La difusión, esta semana, de un almuerzo de diputados bonaerenses donde se criticó a los popes del PJ desató una feroz guerra interna, que hace prever un verano aún más caliente que la sensación térmica de ayer. La salida del presidente del bloque del Frente para la Victoria, Raúl Pérez, ya tiene fecha y las esquirlas buscan herir también al presidente de la Cámara y anfitrión del encuentro, Horacio González. En la comilona, que se hizo en una casona de Pinamar, 22 de los 37 legisladores oficialistas, después de un opíparo asado, y mientras iban a los postres, se desviaron del temario formal de la reunión (pelea por comisiones y proyectos varios) para criticar que el manejo del partido en manos de Néstor Kirchner "nos lleva a un precipicio", Daniel Scioli "no gobierna" y Alberto Balestrini "es autoritario". En rigor, muchos de los calificativos fueron más duros e hirientes y enseguida llegaron a los oídos de los aludidos, que prometieron "cobrarse" la afrenta. No sólo estaban molestos por las críticas, sino especialmente por la difusión a través de los medios.

Néstor, por caso, cree que el diputado platense Raúl Pérez es el autor de las filtraciones y que, para conseguir que fueran amplificadas por la tapa del archienemigo Clarín, tuvo la interesada ayuda del intendente de Tigre, Sergio Massa. Ya le hizo saber a sus hombres que no puede presidir el bloque del Frente para la Victoria alguien que trabaja para "el enemigo".
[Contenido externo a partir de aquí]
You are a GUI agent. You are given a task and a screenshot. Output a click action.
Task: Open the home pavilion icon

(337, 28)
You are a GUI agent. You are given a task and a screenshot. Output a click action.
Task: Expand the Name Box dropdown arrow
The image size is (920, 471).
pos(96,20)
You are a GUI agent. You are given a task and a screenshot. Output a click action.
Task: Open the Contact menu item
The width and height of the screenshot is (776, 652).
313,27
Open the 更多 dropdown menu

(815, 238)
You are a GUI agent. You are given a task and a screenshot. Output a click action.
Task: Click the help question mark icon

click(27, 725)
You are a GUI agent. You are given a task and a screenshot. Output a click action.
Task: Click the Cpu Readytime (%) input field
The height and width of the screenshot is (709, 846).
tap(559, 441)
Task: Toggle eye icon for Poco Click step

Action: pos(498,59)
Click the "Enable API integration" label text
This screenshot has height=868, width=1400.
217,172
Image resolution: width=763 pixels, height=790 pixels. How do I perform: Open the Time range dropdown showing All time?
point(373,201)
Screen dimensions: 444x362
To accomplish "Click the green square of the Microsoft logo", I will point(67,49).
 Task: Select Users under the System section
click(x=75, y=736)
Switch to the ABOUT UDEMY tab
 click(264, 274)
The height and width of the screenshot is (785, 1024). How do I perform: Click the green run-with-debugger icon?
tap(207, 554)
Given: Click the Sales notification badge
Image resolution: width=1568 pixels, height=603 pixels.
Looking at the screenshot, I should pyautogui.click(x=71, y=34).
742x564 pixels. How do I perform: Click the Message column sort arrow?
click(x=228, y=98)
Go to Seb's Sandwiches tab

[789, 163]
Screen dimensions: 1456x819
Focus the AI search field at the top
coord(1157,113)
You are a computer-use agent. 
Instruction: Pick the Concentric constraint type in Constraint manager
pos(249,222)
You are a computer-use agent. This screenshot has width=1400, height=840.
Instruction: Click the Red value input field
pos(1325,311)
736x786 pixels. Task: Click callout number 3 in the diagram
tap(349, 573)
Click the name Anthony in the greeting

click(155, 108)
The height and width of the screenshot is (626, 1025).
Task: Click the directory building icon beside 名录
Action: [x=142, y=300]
Daniel Scioli, que está en Europa, delegó las negociaciones en su hombre de confianza, Alberto Pérez, que estaba visiblemente molesto con el caso. Las dos palabras que más se le escucharon esta semana fueron: "traidores" e "ingratos". No lo nombró, pero acusó en un comunicado de prensa a Massa por la movida.

El tercero de los hombres aludidos, presidente del peronismo bonaerense y titular del Senado, Alberto Balestrini, intentó frenar, hasta la última hora de ayer, que la sangre llegara al río. Trató, a costa de miles de pulsos telefónicos y hectolitros de café y agua mineral, de calmar a los más enojados, que planteaban una reunión urgente de los diputados para hacer caer a Pérez, además de asustar a González. Le ofrecieron para la jugada el apoyo de la mayoría de los intendentes de la tercera sección electoral, de los legisladores de los movimientos sociales, la mayoría de los del interior y de alguno de la primera sección, donde es fuerte el grupo disidente, además de La Plata.

Balestrini, de habitual bajo perfil, ya había sufrido el embate del grupo cuando González, con el apoyo de Massa y el intendente de La Plata, Pablo Bruera, se propuso para presidir el congreso partidario, desoyendo el pedido de Kirchner de ungir a José María Díaz Bancalari. Pero el vicegobernador prefiere esperar. Les dijo a todos que remover ahora a Pérez o a González es "darles pasto a las fieras". Pero en su entorno dicen que está a punto de perder la paciencia. Que tuvo varios cruces con González que pueden, incluso, obstaculizar la gobernabilidad de la provincia. Recuerdan, por ejemplo, la negativa de Balestrini a aumentar el número de legisladores que reclamaba González, o un aumento del presupuesto.

También le achacan una maniobra que le dio la autonomía a Lezama, sin acuerdo previo, entre otras cosas. Y desde el lado de González dicen que Balestrini fue quien mantuvo con puño de hierro la reforma política que impulsaron algunos intendentes, que González, a pedido de Kirchner, modificó. La paz, que en realidad es preparativo para la guerra, se romperá en marzo.